Rencontre avec Hugo & Pauline Villa

Enfants de Pierre-jean Villa
RENCONTRE AVEC HUGO ET PAULINE VILLA, VIGNERONS DE LA VALLÉE DU RHÔNE
LE VIN A-T-IL TOUJOURS ÉTÉ UN POINT D'INTÉRÊT POUR VOUS ? QUELLE A ÉTÉ VOTRE ÉDUCATION FAMILIALE AUX VINS ?
"De part le métier de mon père, le vin a toujours fait partie de ma vie. Le domaine ayant été créé assez récemment, en 2009, cela n'a pourtant pas été inné. Je ne suis pas née dans une cuve ou dans les vignes comme d'autres vignerons. Cependant, mon père a toujours travaillé dans le vin et discuté de son métier à table. C'est lors de ses discussions que j'ai pu apprendre sur les différents milieux de la viticulture et que le vin est devenu une soucre d'inspiration. Un attrait est né pour son métier et pour les métiers de bouche, ce qui rejoignait aussi ma passion."
QUELLES ONT ÉTÉ VOS EXPÉRIENCES DANS LE MONDE DU VIN, VOTRE FORMATION ?
"J'ai dabord fait un master en commerce spécialisé sur l'aspect managérial.
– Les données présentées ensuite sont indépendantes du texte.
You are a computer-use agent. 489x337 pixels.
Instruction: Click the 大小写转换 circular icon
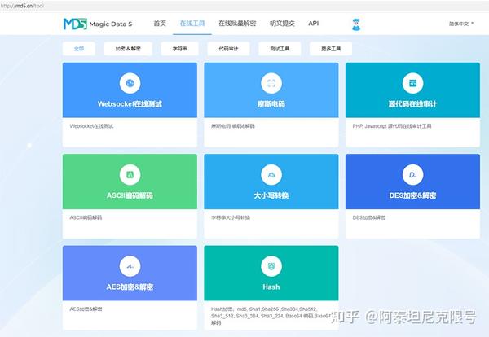pos(271,175)

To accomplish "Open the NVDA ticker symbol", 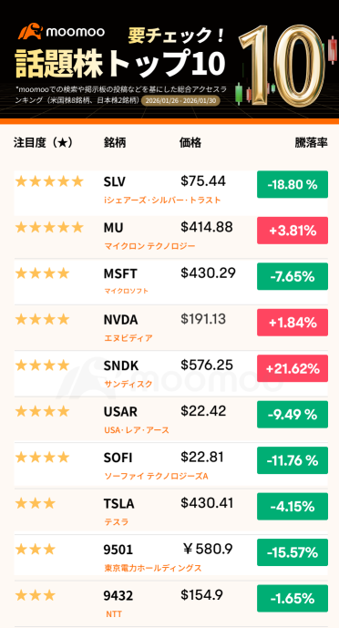I will [x=120, y=320].
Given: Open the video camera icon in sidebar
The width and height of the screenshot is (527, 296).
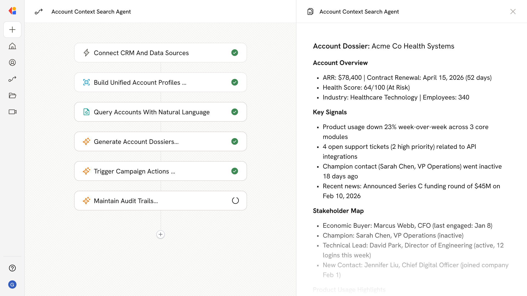Looking at the screenshot, I should tap(12, 112).
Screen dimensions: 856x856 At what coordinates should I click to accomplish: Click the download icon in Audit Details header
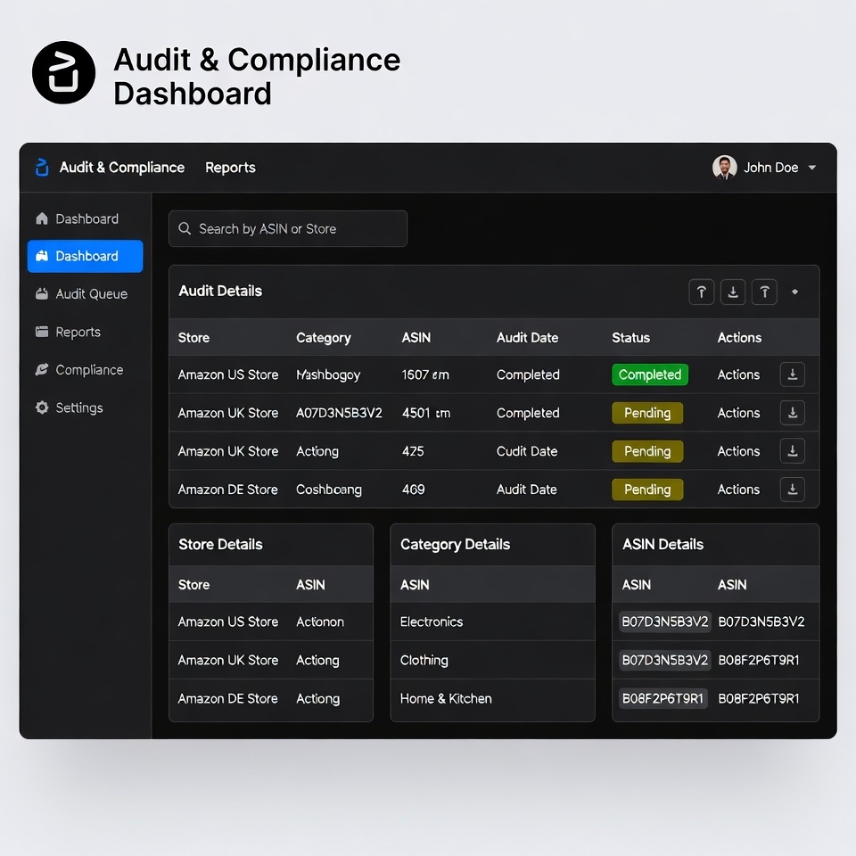tap(733, 292)
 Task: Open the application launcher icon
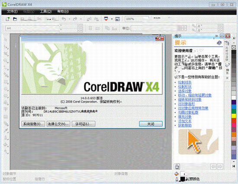tap(106, 19)
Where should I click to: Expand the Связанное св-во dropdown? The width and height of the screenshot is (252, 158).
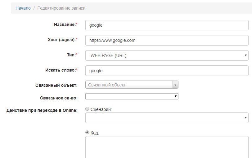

Par la suite, j'ai poursuivi avec un second master en commerce international des vins et spiritueux à Dijon. Une fois sortie des études, j'ai été caviste en totale autonomie pendant 1 an et demi à Vienne. Par la suite, j'ai eu une petite expérience dans le Sud de la France pour découvrir le commerce export qui m'a fait comprendre que les grosses structures ne me correspondaient pas. Je suis donc revenue sur le domaine officieusement à partir de fin 2021, et officielement à partir de mars 2022. De son côté, Hugo a eu un cursus un peu plus technique. Il a fait un BTS Viti-oeno, puis une licence Supagro à Montpellier avant d'aller travailler dans des domaines. Il a fait des vinifications en Bourgogne et en terrasses du Larzac avant de revenir sur le domaine familial."
QUEL A ÉTÉ LE MOMENT CLEF POUR VOUS DÉCIDER À PRENDRE LA SUITE ?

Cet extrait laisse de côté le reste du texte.